- Beranda
- Komunitas
- Story
- Stories from the Heart
Namaku Dara Seorang Biduanita
TS
dwyzello
Namaku Dara Seorang Biduanita
Pertemuan Yang Tak Disengaja
Malam ini kuhabiskan waktuku hanya dengan merebahkan badanku di kasur empukku, sembari membungkam kedua telingaku dengan headsetyang mendengungkan beberapa lagu dangdut kesukaanku. Alunan musik seketika menurunkan volumenya, karena ada sebuah notifikasi pesan yang masuk ke dalam ponselku.

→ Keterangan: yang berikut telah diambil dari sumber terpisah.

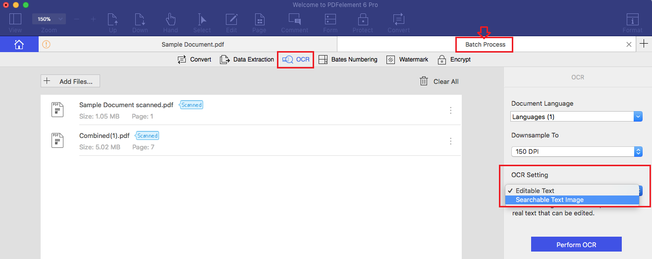The image size is (652, 259).
Task: Open options for Combined(1).pdf
Action: coord(450,141)
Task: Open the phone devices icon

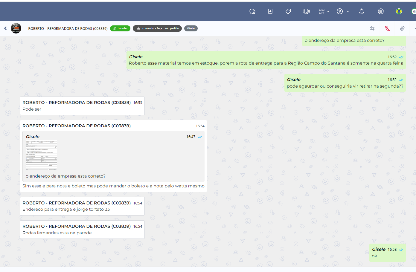Action: [306, 11]
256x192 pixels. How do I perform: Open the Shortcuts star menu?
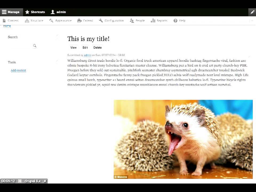pyautogui.click(x=35, y=12)
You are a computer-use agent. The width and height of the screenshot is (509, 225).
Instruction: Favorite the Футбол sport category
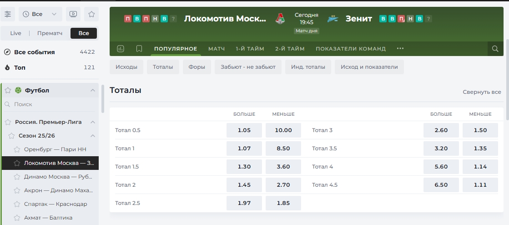pos(8,90)
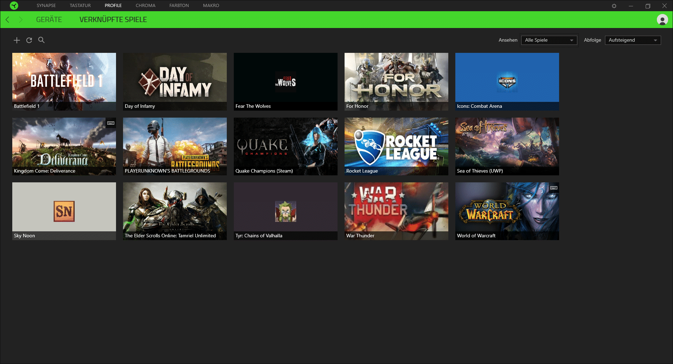Add a new game with plus icon
This screenshot has width=673, height=364.
[17, 40]
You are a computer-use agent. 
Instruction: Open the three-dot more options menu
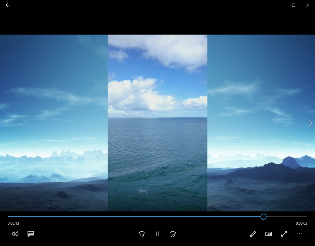[299, 234]
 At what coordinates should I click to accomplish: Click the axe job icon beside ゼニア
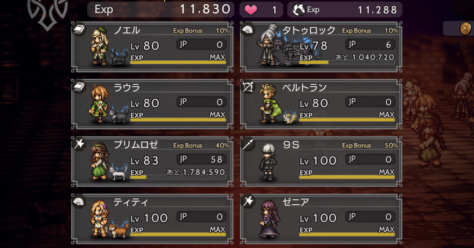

[Cin, inget ya! Tanggal dua manggung di hotel Grand Melati. Pakai baju seksi tapita jangan norak yes! Yang ngundang perusahaan bonafit. Bisa dapet saweran banyak eim. Jangan sampai dateng telat!]
Sebuah pesan whatsapp masuk ke dalam gawaiku dari Rio, pria setengah matang yang selama ini menjadi kawan baik sekaligus manajerku.
Kumiringkan tubuhku yang saat ini sedang bermalasan di kasur. Segera kuketik balasan pesan untuknya.
[Aduh, lagi nggak bisa pakai baju seksi say! Sayatan bekas OP masih belum ilang nih.] balasku kepada Rio.
[Rempong deh Yey! Pokoknya tampil derr darr dorr! Jangan sampai Yey kalah pamor sama sama si Silvi! Dia partner nyanyimu besok tau.]
Seketika leherku sesak mendengar nama yang enggan kusebutkan itu. Sial sekali aku harus satu panggung dengannya kali ini.
Ibu jariku seketika berselancar mencari nama wanita itu pada laman pencarian instagram. Entahlah, aku penasaran dengan hidupnya yang sekarang.
Hmm, ketemu! 'Silviaaaasoy',
Dasar nama yang norak!
Kutatap masam jumlah pengikut instagramnya. Halah! Baru enam belas ribu pengikut, yang sama sekali tidak sebanding dengan jumlah pengikutku yang sudah mencapai tiga ratusan ribu.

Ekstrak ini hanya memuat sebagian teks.